海の街 マリセイル 1
すみません。投稿時間過ぎてました。
申し訳ないです
馬車はマリセイルの街門をくぐり、石畳を駆け抜けた。
朝の光が淡く街を染め、潮の香りが風に混じる。港町の活気が少しずつ目覚め始め、石畳を叩く馬の蹄の音が乾いた音を響かせた。
『治療師の家はどこだ!?』
ヘクターの声が、焦りにかすかに安堵をにじませる。
アルが素早く地図を広げ、指先で道筋を示した。
『この通りの先、左手の建物です! あの屋根に青い旗が出ています!』
朝靄の残る通りを馬車は疾駆した。行き交う人々が、驚いたように足を止め、馬車の行方を目で追っていた。
『シリウス、フェリス! 二人を頼む!』
二人はノエルとシエルを抱え、荷馬車から飛び降りる。
治療師の家は古びた木の看板が揺れ、小さな花壇が入口を飾っていた。
中に入ると、薬草と消毒の混じった匂いが鼻をついた。
静かで、どこか懐かしい温もりが漂う空間。
奥から白髪の老人が現れた。くしゃりとした顔に、優しい目が光る。
『すみません! この二人を診てください!』
フェリスが声を張る。
シリウスも息を整え、状況を伝える。
『彼女は戦闘中に倒れ、彼は頭を強く……止血はしましたが血が……』
老人は頷き、素早く二人に目を走らせた。
『ほう……女の子は魔力切れじゃな。治癒魔法を軽くかければ、二日もすれば目を覚ます。』
『男の子は……こりゃ深いな。腕にヒビも入っとる。骨のかけらを取らねばならん、少し時間がかかるぞ。それでいいな?』
『お願いします……!』
二人は同時に頭を下げた。
『そこに腰を掛けて待つがいい。……お主らも随分な傷じゃ。娘に癒させよう。』
小さな影が奥から現れた。まだ幼い少女が、無言でソファを指差し、
『ん……』
とだけ呟く。
シリウスとフェリスは顔を見合わせ、疲れを隠せぬままソファに身を沈めた。
【ヒーリングベール】
柔らかな光が降り注ぎ、二人の体を優しく包んだ。
まるで、張り詰めていた心まで溶けていくような心地だった。
『……ありがとう。』
シリウスが静かに礼を言うと、少女は小さな足で奥へ戻っていった。
部屋の奥からは水の音、金属の触れる音、淡い光が時折ちらりと漏れていた。
『……あんなに幼いのに、あれだけの魔力……すごいな。』
フェリスが感心の声を漏らす。
『あぁ。
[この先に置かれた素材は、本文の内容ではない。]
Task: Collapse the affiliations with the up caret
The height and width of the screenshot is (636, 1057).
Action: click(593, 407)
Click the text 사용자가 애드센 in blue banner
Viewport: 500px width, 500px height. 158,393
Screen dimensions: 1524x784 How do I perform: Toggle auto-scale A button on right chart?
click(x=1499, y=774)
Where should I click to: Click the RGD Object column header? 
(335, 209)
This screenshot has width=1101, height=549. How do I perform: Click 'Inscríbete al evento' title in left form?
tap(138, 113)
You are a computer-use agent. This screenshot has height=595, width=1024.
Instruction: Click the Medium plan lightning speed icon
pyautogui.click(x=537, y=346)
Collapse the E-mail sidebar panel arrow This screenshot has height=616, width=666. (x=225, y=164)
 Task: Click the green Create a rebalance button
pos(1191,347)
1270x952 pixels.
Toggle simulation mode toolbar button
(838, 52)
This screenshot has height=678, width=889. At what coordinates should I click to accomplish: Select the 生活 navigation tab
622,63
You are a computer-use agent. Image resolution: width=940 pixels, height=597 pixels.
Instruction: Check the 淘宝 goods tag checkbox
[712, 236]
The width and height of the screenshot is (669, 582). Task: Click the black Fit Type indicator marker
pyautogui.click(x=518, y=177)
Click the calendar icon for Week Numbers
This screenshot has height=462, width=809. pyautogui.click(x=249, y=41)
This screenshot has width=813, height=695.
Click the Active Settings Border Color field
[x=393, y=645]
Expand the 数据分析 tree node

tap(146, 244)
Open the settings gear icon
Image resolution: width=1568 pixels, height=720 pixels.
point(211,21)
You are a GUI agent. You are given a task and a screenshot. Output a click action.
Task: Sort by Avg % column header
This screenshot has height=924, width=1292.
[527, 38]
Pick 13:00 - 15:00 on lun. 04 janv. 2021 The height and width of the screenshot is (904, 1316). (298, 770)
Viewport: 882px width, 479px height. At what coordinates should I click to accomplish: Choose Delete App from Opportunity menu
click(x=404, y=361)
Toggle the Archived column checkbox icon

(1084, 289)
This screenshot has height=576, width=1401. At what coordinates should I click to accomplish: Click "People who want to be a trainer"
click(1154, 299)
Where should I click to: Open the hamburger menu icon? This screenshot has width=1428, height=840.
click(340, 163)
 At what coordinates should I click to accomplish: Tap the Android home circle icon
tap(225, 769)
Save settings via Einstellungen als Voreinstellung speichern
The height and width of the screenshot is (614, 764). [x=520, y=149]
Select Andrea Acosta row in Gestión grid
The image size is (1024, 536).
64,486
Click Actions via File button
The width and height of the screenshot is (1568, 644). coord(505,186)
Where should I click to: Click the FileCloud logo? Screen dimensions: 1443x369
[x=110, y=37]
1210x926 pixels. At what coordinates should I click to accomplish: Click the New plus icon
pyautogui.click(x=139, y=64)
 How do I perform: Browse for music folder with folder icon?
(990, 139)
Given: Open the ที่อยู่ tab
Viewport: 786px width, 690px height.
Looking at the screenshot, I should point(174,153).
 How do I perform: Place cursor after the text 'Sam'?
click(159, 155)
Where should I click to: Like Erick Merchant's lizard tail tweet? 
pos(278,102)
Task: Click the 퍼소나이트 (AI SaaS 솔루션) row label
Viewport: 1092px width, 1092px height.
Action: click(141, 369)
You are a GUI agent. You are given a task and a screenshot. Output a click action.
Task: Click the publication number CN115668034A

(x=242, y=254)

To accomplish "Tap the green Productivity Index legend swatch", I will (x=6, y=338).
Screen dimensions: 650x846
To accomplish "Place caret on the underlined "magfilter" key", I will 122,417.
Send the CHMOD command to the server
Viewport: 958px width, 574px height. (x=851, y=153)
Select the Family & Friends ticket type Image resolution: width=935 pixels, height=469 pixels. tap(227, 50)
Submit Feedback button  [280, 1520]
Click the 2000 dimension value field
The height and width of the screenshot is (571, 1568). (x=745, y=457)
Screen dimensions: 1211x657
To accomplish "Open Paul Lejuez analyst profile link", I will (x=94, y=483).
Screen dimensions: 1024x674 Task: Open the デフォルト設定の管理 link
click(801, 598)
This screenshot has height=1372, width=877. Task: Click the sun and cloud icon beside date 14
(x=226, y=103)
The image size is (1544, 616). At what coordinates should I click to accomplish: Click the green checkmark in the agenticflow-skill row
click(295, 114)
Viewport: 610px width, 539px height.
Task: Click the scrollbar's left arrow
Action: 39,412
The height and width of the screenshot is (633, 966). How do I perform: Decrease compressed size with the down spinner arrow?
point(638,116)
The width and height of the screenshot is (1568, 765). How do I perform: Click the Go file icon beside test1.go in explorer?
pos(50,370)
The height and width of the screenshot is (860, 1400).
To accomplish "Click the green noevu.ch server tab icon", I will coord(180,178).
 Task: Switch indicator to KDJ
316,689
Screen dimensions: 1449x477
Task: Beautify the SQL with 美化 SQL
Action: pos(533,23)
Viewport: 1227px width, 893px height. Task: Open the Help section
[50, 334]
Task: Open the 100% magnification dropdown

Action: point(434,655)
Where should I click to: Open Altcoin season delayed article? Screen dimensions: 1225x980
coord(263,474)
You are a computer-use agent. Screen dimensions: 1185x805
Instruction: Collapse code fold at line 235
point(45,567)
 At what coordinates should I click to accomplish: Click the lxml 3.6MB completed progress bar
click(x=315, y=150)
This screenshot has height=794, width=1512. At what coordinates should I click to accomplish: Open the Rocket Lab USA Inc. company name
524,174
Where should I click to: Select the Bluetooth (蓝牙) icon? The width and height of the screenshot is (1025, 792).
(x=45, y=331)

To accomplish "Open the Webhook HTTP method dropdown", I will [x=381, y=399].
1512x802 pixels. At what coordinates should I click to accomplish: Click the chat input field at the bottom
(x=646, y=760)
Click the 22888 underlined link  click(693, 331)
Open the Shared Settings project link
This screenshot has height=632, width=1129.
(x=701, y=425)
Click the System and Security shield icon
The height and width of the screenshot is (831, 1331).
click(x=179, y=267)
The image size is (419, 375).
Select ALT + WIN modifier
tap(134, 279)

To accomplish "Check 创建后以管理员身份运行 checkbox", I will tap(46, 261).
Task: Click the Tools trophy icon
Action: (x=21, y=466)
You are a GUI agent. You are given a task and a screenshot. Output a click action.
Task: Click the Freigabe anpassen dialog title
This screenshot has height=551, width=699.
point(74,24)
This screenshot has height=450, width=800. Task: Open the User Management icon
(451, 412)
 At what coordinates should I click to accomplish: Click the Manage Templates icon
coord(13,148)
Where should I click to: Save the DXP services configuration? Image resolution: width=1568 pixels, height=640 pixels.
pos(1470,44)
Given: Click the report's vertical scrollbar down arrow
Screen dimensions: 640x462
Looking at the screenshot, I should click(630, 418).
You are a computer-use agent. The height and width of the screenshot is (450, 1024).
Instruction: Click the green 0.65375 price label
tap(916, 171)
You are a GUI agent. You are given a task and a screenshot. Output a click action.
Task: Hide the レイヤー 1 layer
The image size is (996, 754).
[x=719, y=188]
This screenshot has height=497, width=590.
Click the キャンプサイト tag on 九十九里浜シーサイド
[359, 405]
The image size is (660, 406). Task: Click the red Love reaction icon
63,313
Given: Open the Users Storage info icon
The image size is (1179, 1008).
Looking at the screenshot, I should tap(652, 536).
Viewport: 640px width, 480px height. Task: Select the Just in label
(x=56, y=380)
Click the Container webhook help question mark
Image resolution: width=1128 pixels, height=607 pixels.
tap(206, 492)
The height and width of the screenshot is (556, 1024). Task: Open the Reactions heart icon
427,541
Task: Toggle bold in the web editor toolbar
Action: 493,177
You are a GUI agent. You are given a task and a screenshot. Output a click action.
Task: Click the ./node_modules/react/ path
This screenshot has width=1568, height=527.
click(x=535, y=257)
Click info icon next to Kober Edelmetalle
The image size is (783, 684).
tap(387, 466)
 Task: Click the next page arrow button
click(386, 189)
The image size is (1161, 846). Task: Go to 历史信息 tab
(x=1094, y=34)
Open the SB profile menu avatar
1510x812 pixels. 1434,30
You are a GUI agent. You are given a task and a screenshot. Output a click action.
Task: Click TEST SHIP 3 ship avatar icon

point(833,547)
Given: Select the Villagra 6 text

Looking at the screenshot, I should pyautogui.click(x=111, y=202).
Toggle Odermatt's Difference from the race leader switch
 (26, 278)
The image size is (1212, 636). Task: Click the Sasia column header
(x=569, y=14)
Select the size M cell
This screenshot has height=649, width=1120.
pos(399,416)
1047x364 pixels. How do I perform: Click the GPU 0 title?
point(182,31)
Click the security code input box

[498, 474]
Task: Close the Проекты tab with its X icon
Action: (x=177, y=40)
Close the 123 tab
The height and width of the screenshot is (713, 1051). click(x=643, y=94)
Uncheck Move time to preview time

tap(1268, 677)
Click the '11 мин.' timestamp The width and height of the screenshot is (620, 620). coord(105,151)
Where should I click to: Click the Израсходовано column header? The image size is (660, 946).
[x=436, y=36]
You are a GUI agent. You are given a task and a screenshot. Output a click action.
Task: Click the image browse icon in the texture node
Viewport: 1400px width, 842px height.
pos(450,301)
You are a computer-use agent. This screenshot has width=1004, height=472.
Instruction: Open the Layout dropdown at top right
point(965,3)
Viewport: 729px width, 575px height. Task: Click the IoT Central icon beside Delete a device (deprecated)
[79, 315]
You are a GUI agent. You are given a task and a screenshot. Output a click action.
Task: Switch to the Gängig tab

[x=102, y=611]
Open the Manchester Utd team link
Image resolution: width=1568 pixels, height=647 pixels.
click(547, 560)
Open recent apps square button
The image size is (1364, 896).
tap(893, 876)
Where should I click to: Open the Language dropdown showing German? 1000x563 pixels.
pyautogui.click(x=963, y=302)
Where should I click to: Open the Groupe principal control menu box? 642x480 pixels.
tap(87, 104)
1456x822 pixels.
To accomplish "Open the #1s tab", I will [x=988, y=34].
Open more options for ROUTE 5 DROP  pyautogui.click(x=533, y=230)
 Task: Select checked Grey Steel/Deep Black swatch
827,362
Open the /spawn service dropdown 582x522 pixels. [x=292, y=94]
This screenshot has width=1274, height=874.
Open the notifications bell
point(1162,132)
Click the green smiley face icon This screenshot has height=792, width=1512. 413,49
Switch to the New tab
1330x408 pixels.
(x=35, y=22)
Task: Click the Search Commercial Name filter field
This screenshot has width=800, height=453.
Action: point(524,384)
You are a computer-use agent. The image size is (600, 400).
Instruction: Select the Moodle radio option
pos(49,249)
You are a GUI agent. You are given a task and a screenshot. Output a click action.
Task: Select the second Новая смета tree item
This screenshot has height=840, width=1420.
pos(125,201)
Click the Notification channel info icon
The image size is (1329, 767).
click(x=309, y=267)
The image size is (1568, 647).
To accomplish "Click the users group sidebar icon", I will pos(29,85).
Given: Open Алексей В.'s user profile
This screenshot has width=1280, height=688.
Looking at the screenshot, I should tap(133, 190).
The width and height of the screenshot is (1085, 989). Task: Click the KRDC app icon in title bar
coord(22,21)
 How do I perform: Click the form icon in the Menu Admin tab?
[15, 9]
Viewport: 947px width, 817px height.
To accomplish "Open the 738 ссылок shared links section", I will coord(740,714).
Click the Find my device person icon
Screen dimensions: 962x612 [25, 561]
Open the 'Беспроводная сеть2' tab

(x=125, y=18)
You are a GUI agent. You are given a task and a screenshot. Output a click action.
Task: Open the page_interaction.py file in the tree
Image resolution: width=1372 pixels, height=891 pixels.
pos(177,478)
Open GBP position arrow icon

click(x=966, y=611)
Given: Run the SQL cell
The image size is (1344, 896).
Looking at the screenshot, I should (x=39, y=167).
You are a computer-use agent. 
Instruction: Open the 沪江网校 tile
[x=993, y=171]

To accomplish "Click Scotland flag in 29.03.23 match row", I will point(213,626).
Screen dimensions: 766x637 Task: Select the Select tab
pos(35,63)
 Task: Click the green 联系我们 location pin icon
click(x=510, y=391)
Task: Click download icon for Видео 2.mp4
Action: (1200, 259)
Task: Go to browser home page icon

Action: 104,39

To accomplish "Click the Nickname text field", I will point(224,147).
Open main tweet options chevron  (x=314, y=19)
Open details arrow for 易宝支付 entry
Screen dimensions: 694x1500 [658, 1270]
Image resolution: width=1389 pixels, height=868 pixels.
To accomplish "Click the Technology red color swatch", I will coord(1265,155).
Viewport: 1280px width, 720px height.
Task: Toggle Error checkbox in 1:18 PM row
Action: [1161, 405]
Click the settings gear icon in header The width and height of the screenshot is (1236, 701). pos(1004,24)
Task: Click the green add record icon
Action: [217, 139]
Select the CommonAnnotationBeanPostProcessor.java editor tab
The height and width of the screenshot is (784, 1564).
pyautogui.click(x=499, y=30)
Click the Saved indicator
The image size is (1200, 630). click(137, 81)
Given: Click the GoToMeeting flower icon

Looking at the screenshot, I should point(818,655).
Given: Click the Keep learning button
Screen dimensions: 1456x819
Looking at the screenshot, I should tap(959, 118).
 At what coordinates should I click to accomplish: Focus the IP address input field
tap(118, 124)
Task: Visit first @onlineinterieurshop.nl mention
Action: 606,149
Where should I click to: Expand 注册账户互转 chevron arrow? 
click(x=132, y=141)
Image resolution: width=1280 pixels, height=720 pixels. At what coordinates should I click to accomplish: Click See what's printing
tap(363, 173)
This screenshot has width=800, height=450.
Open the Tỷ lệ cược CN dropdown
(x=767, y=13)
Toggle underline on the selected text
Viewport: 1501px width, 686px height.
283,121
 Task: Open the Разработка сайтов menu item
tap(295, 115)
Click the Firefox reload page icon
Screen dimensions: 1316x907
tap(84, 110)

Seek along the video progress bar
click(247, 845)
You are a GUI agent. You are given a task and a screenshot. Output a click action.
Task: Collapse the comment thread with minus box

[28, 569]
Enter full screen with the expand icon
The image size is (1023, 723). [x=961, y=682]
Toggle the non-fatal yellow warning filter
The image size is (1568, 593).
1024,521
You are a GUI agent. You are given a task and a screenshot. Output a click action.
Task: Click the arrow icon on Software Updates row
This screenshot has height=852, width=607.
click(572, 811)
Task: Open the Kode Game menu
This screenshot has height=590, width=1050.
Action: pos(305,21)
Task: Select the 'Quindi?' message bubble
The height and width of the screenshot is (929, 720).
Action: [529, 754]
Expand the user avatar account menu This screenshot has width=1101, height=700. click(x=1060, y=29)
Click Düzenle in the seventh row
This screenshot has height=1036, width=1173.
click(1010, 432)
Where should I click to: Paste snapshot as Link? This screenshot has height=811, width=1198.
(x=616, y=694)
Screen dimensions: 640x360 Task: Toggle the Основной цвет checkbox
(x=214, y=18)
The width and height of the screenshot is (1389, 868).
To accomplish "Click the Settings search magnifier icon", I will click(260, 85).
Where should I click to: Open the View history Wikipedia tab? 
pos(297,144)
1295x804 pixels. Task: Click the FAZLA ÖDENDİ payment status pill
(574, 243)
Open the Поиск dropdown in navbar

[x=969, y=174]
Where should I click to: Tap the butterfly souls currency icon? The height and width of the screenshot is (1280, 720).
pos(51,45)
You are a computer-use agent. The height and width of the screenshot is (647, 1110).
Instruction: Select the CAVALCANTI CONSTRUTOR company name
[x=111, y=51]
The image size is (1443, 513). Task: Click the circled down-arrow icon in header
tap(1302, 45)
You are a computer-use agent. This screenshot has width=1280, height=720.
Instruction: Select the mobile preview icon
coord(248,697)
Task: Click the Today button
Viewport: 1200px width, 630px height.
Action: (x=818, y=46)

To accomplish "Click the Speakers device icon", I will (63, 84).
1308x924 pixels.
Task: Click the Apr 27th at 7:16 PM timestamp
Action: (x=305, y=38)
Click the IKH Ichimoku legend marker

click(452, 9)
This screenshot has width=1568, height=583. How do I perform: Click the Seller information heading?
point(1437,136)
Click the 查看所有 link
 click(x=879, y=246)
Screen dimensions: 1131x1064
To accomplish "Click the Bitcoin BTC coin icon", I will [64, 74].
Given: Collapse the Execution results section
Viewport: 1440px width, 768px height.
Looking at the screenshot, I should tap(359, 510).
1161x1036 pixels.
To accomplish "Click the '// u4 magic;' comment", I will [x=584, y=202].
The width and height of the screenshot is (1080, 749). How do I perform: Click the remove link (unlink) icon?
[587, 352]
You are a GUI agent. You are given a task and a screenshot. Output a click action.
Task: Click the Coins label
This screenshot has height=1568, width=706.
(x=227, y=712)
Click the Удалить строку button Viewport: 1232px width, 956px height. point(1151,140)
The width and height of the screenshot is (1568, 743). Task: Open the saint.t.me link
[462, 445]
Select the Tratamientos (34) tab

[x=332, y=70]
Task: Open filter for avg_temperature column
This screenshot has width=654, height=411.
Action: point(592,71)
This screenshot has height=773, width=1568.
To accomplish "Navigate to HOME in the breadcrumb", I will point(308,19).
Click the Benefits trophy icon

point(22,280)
あの歳で……あれだけ使えるとは。大したものだ。』
窓の外で風がカーテンを揺らし、遠くで船の鐘の音が微かに響く。
『まだ……時間がかかりそうだな。』
『ああ……王都へ向かう前に、少しでも休んでおかないと……』
二人は静かに目を閉じ、わずかに微笑み、心地よい眠りへと落ちていった。